CSPI Has Long History of Misguided Nutritional Advice
As you’d expect from an organization with funding sources such as those, CSPI also has a long history protecting and promoting foods known for their potentially adverse health impacts. These include artificial sweeteners, trans fats, soy, genetically engineered (GE) foods and fake meats.
Considering the suspected (and in some cases well-verified) health hazards of these types of foods and food ingredients, CSPI’s desire to protect public health is questionable to say the least. It seems they’re more interested in promoting big, profitable industries.
For example, it wasn’t until 2013 that CSPI finally downgraded the artificial sweetener from its former “safe” category to one of “caution.”10 In 2016, they downgraded it again, from “caution” to “avoid.”11 Remarkably, CSPI continues to promote diet soda as a safer alternative to regular soda to this day, saying it “does not promote diabetes, weight gain or heart disease in the way that full-calorie sodas do.”12
This, despite overwhelming scientific evidence showing artificial sweeteners are just as bad, and in some ways more harmful, than sugar and high fructose corn syrup.

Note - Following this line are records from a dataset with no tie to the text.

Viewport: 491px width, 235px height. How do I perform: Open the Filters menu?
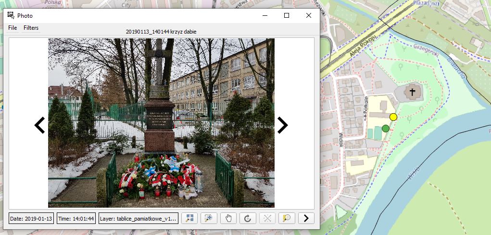pyautogui.click(x=31, y=28)
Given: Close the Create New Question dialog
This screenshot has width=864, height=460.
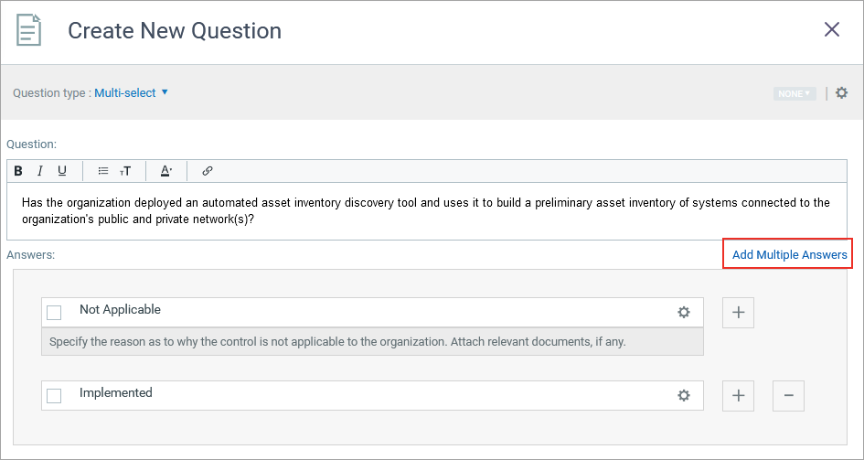Looking at the screenshot, I should point(832,29).
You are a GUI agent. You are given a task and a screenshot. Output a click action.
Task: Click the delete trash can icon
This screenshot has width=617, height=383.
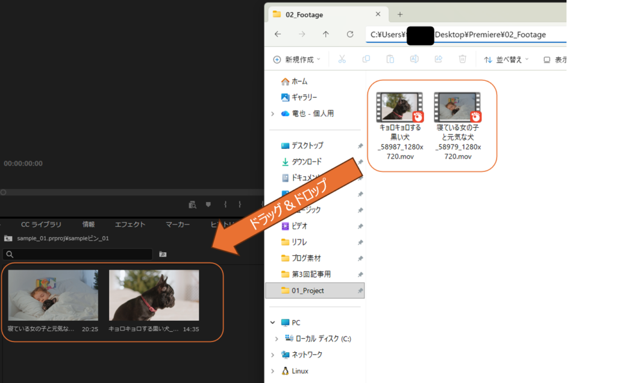tap(462, 59)
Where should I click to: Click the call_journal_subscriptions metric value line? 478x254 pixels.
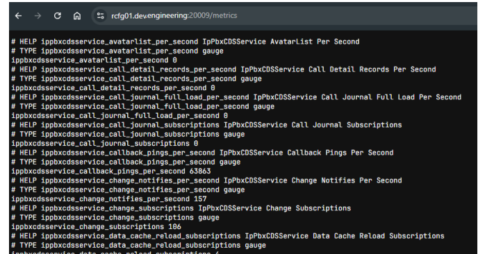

In 2014, the American Soybean Association (ASA) held a legislative and educational forum sponsored by Monsanto.13 While that should come as no surprise, considering Monsanto was one of ASA’s biotech working group partners,14 what was surprising was that it featured a special presentation by Jacobson.
A few days later, the ASA posted the following comments on Facebook made by Jacobson during his presentation. It has since been taken down, but I did take a screenshot of it:15
“Many people have been made to fear genetically engineered ingredients, and it’s totally irrational,” and “The consumer is concerned about the safety of GMOs, but even critics have said, most off the record, that they are safe.”
Jacobson’s attendance at a paid Monsanto function is perhaps one of the more egregious parts of CSPI’s history, and his statements at the forum make it clear that CSPI was fully onboard with Monsanto’s GMO agenda.
This was also evident in the CSPI’s support of the grossly misleading bioengineered (BE) logo.16 Here, again, CSPI sided with the Monsanto-funded ASA. The logo was sharply criticized by organic producers for the fact that it falsely presents GE foods as natural and wholesome.